WRITTEN EXERCISE:
Retype the stretch of the listing from its start through the line containing "Looking at the screenshot, I should (467, 66).", with both ends included.

RECORD EXCERPTS:
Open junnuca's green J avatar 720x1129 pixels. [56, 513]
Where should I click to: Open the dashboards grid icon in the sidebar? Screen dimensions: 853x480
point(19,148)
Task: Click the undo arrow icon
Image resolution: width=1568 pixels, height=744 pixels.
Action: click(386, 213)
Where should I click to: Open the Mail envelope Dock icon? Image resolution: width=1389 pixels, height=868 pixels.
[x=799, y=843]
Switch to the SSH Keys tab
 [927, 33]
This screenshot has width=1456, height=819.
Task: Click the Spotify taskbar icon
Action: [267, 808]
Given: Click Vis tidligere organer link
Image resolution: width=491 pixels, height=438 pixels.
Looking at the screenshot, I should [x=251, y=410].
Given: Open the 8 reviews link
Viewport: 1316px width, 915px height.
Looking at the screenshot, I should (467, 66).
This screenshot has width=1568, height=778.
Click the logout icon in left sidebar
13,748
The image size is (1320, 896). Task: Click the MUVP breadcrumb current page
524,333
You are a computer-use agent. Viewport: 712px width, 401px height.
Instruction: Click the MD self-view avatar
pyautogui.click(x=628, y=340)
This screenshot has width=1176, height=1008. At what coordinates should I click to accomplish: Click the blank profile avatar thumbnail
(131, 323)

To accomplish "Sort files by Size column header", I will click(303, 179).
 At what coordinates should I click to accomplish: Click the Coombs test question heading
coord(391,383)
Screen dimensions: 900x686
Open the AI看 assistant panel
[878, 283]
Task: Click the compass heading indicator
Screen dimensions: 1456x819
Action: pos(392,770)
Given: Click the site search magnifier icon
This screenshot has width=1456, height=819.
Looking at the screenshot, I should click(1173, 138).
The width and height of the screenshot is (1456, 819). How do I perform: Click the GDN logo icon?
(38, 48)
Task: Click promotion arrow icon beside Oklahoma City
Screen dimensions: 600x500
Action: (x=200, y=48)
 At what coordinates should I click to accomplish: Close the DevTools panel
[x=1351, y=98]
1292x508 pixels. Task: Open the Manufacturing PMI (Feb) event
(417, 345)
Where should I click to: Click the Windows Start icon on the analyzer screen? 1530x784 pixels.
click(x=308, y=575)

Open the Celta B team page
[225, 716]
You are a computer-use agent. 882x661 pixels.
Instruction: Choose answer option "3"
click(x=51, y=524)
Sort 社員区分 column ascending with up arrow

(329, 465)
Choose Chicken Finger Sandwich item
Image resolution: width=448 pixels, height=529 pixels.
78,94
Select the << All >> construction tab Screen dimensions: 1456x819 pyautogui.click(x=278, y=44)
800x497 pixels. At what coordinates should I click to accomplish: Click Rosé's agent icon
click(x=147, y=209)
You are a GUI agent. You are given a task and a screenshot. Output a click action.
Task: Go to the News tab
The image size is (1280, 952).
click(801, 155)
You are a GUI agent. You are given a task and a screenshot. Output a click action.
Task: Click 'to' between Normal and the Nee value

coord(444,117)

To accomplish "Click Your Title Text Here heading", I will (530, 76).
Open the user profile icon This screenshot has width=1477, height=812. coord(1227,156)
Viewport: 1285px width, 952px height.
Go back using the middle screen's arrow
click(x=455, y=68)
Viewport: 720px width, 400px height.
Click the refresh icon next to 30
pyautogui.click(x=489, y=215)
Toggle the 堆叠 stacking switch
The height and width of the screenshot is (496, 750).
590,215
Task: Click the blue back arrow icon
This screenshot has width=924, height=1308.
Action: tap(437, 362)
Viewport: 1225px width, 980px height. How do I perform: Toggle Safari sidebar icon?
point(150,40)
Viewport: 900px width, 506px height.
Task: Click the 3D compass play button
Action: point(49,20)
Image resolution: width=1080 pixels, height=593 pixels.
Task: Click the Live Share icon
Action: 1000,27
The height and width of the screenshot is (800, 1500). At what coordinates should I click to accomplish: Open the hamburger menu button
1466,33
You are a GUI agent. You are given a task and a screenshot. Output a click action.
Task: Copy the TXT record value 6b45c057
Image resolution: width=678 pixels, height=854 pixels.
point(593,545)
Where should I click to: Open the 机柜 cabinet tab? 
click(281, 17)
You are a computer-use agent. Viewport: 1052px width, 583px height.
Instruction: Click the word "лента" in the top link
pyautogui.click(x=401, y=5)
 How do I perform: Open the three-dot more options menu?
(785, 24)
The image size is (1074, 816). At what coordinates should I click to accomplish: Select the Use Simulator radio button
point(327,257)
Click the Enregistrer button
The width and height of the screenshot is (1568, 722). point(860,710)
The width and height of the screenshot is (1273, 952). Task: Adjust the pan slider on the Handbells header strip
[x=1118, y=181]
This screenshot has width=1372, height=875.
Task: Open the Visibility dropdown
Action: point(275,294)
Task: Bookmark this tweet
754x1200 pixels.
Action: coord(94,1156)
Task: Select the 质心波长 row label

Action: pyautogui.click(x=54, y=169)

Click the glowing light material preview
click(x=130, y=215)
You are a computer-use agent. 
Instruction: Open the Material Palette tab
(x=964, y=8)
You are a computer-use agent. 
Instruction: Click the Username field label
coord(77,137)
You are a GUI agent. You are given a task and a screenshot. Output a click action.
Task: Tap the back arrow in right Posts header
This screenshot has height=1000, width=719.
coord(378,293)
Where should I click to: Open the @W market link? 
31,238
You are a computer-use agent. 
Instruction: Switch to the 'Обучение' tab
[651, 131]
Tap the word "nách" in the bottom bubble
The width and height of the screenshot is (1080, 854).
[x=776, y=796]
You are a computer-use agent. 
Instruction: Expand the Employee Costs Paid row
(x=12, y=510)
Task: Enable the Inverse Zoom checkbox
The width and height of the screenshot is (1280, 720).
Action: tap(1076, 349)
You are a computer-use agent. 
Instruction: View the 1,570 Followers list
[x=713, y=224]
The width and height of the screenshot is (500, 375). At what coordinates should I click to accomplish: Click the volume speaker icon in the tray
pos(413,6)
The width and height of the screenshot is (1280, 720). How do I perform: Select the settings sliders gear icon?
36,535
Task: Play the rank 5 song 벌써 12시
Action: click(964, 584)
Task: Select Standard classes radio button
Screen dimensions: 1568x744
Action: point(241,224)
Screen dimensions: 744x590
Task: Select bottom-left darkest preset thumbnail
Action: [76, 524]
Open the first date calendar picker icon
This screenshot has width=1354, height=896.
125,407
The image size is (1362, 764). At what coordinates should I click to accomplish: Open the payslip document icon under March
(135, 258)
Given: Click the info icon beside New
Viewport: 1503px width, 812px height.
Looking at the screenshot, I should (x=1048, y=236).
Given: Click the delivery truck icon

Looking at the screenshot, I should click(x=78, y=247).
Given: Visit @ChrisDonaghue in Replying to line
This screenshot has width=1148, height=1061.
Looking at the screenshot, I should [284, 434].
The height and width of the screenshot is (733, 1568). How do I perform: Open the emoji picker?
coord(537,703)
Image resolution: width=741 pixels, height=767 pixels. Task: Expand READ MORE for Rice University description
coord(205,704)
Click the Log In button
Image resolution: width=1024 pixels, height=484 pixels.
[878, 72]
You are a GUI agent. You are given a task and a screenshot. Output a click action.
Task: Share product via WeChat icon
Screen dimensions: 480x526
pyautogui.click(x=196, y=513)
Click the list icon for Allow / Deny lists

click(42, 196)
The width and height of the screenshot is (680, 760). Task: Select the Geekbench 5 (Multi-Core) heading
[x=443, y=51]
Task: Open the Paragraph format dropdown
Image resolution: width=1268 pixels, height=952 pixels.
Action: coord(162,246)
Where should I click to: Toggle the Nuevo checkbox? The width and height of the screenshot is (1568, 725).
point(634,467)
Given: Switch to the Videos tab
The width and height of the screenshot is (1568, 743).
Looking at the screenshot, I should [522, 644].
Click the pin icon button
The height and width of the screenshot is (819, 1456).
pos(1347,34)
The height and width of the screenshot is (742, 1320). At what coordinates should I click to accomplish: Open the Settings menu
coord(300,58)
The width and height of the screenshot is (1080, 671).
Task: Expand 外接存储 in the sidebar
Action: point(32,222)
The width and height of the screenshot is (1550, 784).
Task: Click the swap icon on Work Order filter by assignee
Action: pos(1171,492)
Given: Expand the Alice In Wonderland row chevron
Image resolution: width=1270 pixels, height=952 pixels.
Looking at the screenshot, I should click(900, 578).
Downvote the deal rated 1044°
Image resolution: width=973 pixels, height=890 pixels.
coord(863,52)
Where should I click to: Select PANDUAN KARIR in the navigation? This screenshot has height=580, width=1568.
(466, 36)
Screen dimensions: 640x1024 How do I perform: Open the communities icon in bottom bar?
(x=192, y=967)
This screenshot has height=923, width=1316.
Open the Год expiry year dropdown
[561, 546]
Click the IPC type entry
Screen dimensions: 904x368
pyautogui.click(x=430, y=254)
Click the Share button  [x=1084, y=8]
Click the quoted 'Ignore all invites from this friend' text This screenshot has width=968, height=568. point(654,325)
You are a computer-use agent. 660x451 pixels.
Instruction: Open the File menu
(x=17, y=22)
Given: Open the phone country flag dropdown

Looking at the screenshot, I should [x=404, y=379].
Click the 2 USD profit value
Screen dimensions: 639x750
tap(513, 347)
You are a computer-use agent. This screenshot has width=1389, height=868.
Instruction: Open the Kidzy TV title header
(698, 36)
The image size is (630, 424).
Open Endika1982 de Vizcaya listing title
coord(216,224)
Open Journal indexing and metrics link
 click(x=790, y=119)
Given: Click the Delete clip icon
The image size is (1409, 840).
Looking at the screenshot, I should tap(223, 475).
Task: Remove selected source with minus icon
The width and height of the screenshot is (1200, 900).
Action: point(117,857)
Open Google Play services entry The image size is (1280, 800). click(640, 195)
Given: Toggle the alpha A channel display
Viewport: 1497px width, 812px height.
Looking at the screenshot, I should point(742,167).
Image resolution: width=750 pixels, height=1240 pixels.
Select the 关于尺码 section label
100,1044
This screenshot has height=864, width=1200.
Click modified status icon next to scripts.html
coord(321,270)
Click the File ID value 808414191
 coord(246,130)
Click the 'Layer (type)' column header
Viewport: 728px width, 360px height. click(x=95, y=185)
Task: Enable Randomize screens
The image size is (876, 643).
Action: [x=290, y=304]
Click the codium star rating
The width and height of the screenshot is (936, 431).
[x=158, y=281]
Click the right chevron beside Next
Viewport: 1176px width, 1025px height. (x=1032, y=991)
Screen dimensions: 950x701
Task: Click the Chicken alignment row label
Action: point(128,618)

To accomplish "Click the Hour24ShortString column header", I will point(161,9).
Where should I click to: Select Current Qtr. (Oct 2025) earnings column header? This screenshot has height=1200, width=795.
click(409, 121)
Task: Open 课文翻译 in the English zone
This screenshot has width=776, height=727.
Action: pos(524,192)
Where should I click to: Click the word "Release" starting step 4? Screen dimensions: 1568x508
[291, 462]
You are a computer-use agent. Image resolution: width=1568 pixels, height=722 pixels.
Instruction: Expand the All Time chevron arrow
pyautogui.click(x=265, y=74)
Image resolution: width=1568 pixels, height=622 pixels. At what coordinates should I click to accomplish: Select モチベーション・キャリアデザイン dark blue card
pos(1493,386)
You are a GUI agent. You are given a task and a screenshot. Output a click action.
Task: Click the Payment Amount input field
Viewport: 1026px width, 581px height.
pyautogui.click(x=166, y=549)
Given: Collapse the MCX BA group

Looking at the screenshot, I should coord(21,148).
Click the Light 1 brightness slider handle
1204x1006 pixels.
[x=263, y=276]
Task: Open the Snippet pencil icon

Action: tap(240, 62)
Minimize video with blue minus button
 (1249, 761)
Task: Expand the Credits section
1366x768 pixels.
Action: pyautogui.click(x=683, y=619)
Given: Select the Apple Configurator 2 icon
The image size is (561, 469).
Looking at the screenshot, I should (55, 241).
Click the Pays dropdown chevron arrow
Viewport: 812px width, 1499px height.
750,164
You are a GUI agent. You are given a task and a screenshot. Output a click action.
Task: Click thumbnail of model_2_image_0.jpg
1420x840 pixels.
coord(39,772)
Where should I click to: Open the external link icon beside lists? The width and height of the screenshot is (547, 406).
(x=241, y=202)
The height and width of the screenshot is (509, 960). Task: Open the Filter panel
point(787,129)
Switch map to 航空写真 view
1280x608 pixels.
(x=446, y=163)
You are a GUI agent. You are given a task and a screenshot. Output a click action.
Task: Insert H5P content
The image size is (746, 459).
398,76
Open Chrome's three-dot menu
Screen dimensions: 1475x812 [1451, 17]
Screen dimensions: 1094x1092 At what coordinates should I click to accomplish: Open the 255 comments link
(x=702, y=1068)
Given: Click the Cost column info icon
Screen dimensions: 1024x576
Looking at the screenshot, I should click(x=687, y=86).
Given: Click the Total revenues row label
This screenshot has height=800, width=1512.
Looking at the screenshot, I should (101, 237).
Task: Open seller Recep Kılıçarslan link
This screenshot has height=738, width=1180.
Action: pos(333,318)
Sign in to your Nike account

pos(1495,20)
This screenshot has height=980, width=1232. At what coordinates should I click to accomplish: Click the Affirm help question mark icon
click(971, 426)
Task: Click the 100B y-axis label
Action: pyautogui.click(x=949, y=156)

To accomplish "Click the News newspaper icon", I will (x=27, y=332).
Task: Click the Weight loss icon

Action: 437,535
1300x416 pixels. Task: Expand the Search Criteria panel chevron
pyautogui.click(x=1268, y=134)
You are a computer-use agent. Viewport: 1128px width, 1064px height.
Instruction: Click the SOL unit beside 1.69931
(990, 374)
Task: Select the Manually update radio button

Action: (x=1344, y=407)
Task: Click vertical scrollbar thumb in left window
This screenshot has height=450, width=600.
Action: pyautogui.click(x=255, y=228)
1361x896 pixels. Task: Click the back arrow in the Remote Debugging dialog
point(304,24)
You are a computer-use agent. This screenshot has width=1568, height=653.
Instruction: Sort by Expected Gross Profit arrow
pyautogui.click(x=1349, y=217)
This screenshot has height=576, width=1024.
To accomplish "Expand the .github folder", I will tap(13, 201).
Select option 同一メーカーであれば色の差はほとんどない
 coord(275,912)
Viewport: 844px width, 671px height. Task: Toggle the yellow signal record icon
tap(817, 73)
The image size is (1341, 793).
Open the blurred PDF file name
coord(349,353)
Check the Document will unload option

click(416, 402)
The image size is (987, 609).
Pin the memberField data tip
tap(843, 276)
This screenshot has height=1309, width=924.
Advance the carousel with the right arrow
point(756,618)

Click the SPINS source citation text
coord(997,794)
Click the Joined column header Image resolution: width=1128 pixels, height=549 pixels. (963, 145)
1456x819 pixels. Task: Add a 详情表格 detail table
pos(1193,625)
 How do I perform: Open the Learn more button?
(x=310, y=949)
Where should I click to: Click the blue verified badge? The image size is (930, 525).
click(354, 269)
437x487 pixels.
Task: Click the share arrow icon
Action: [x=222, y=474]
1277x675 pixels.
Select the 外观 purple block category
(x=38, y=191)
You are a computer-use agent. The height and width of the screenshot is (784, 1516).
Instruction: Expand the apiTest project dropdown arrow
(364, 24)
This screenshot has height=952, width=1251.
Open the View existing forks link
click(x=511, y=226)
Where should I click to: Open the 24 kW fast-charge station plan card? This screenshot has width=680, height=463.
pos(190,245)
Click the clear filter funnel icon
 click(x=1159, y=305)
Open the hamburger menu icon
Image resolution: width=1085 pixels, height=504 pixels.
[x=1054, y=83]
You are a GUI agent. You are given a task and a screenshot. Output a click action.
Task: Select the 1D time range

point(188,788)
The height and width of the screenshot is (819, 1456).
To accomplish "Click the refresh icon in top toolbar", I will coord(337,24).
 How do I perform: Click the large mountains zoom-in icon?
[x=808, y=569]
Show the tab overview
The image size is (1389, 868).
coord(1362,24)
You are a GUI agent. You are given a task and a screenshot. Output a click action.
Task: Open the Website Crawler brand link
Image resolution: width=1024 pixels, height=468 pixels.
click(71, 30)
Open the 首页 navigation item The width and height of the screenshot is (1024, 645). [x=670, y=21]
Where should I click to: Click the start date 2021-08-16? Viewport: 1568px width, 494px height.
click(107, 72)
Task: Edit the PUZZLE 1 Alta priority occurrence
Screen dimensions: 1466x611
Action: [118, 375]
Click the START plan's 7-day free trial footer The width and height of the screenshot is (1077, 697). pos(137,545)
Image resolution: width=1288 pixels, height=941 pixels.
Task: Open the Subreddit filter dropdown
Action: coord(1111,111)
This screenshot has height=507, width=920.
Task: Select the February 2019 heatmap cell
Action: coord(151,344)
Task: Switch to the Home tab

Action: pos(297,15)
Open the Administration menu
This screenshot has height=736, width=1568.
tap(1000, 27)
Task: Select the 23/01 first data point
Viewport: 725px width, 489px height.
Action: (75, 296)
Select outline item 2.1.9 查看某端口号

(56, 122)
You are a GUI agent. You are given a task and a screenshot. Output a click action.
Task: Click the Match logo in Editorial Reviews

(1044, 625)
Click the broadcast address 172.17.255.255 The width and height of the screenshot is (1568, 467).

FINISHED EXERCISE:
Open junnuca's green J avatar 720x1129 pixels. [56, 513]
Where should I click to: Open the dashboards grid icon in the sidebar? Screen dimensions: 853x480
point(19,148)
Task: Click the undo arrow icon
Image resolution: width=1568 pixels, height=744 pixels.
Action: click(386, 213)
Where should I click to: Open the Mail envelope Dock icon? Image resolution: width=1389 pixels, height=868 pixels.
[x=799, y=843]
Switch to the SSH Keys tab
 [927, 33]
This screenshot has width=1456, height=819.
Task: Click the Spotify taskbar icon
Action: [267, 808]
Given: Click Vis tidligere organer link
Image resolution: width=491 pixels, height=438 pixels.
Looking at the screenshot, I should [x=251, y=410].
Given: Open the 8 reviews link
Viewport: 1316px width, 915px height.
Looking at the screenshot, I should (467, 66).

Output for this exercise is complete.